Skip to main content

documents.upload

Uploads text documents to a text namespace. Moorcheh will process and embed these asynchronously.

Parameters

namespace_name
str
required
The name of the target text namespace.
documents
List[Dict]
required
A list of dictionaries. Each dict requires an id and text key.
Returns: Dict[str, Any] - A dictionary confirming the documents were queued. Raises: NamespaceNotFound, InvalidInputError.
Upload Documents Example
documents_to_upload = [
    {"id": "faq-1", "text": "To reset your password, go to the account settings page.", "category": "account"},
    {"id": "faq-2", "text": "Our return policy allows returns within 30 days of purchase.", "category": "shipping"}
]

status = client.documents.upload(
    namespace_name="my-faq-documents",
    documents=documents_to_upload
)
print(status)

vectors.upload

Uploads pre-computed vectors to a vector namespace. This is a synchronous operation.

Parameters

namespace_name
str
required
The name of the target vector namespace.
vectors
List[Dict]
required
A list of dictionaries. Each dict requires an id and a vector key.
Returns: Dict[str, Any] - A dictionary confirming the upload status. Raises: NamespaceNotFound, InvalidInputError.
Upload Vectors Example
vectors_to_upload = [
    {"id": "image_001.jpg", "vector": [0.12, -0.45, ...], "metadata": {"source": "product_database"}},
    {"id": "image_002.jpg", "vector": [-0.22, 0.81, ...], "metadata": {"source": "product_database"}}
]

status = client.vectors.upload(
    namespace_name="my-image-embeddings",
    vectors=vectors_to_upload
)
print(status)

documents.delete

Deletes specific documents from a text namespace by their IDs.

Parameters

namespace_name
str
required
The name of the target text namespace.
ids
List[Union[str, int]]
required
A list of document IDs to delete.
Returns: Dict[str, Any] - A dictionary confirming the deletion status.
Delete Documents Example
# Delete specific documents by ID
result = client.documents.delete(
    namespace_name="my-faq-documents",
    ids=["faq-1", "faq-3", "faq-5"]
)
print(f"Deletion result: {result}")

vectors.delete

Deletes specific vectors from a vector namespace by their IDs.

Parameters

namespace_name
str
required
The name of the target vector namespace.
ids
List[Union[str, int]]
required
A list of vector IDs to delete.
Returns: Dict[str, Any] - A dictionary confirming the deletion status.
Delete Vectors Example
# Delete specific vectors by ID
result = client.vectors.delete(
    namespace_name="my-image-embeddings",
    ids=["image_001.jpg", "image_002.jpg"]
)
print(f"Deletion result: {result}")

Complete Data Management Example

Complete Data Management Workflow
from moorcheh_sdk import MoorchehClient
import time

with MoorchehClient() as client:
    # 1. Create a namespace
    client.namespaces.create("my-data", type="text")

    # 2. Upload documents
    docs = [
        {
            "id": "doc-1",
            "text": "This is the first document",
            "category": "tutorial",
            "author": "John Doe"
        },
        {
            "id": "doc-2",
            "text": "This is the second document",
            "category": "guide",
            "author": "Jane Smith"
        }
    ]

    upload_result = client.documents.upload(namespace_name="my-data", documents=docs)
    print(f"Upload status: {upload_result}")
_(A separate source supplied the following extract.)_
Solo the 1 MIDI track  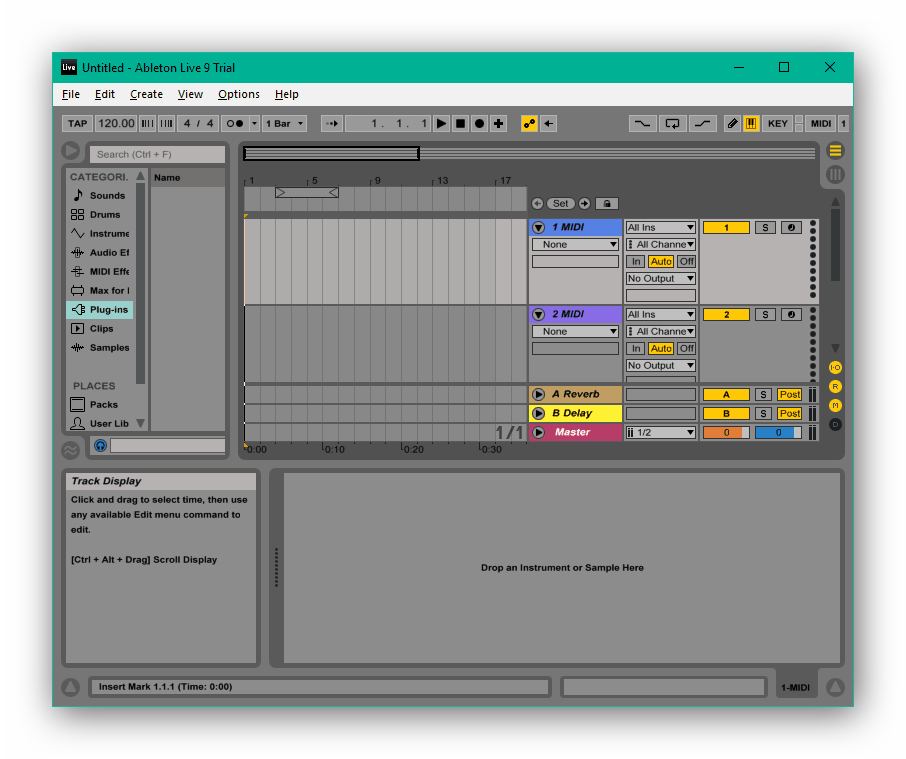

    # 3. Wait for processing (text documents need time to be embedded)
    print("Waiting for document processing...")
    time.sleep(5)

    # 4. Delete specific documents if needed
    delete_result = client.documents.delete(namespace_name="my-data", ids=["doc-1"])
    print(f"Delete result: {delete_result}")

Document Structure Best Practices

Required Fields

  • id: Unique identifier for the document (string or number)
  • text: The main content to be searched (string)

Optional Metadata

You can include any additional fields as metadata:
Well-Structured Documents
documents = [
    {
        "id": "article-123",
        "text": "Full article content here...",
        # Metadata fields : The other kwargs are considered as metadata
        "title": "Introduction to Machine Learning",
        "author": "Dr. Smith",
        "category": "education",
        "publish_date": "2024-01-15",
        "tags": ["ml", "ai", "tutorial"],
        "difficulty": "beginner"
    }
]

Vector Data Structure

For vector uploads, ensure your vectors match the namespace dimension:
Vector Structure
vectors = [
    {
        "id": "embedding-1",
        "vector": [0.1, 0.2, 0.3, ...],  # Must match namespace dimension
        # Optional metadata
        "source": "image_database",
        "category": "product",
        "confidence": 0.95
    }
]

Important Notes

Asynchronous Processing: Text documents are processed asynchronously. Allow a few seconds after upload before searching.
ID Uniqueness: Document and vector IDs must be unique within their namespace. Uploading with an existing ID will overwrite the previous entry.
Batch Processing: For large datasets, upload documents in batches of 100-1000 items for optimal performance.